**DATA ENTRIES:**
========================================================================

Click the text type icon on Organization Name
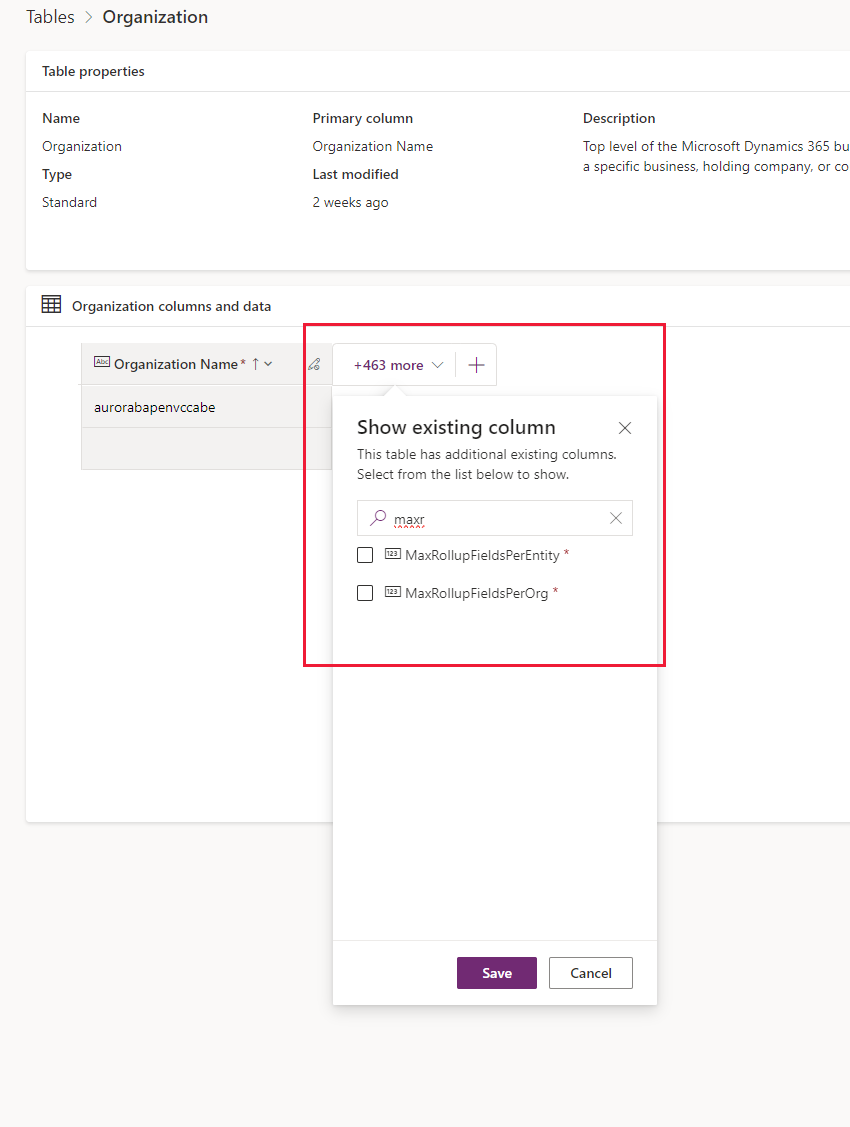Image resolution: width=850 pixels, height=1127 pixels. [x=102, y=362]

========================================================================

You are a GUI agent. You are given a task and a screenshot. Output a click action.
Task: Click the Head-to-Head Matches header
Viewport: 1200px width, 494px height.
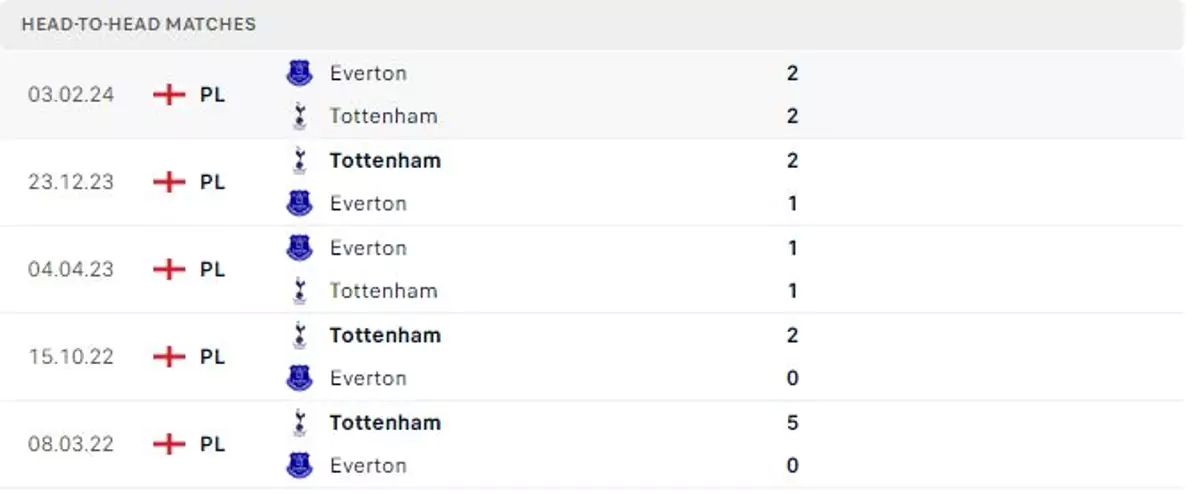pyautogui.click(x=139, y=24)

========================================================================

**SHORT TASK:** Rescale the rows from the line holding "You are a GUI" through the line holding "pyautogui.click(x=139, y=24)", inclusive, by restating every line, requests included, with each click coordinate in the answers multiplied by 2.45 and rounded to a whole number, halves up. Omit the pictures.

**RESPONSE TO THE EXERCISE:**
You are a GUI agent. You are given a task and a screenshot. Output a click action.
Task: Click the Head-to-Head Matches header
Viewport: 1200px width, 494px height.
pyautogui.click(x=341, y=59)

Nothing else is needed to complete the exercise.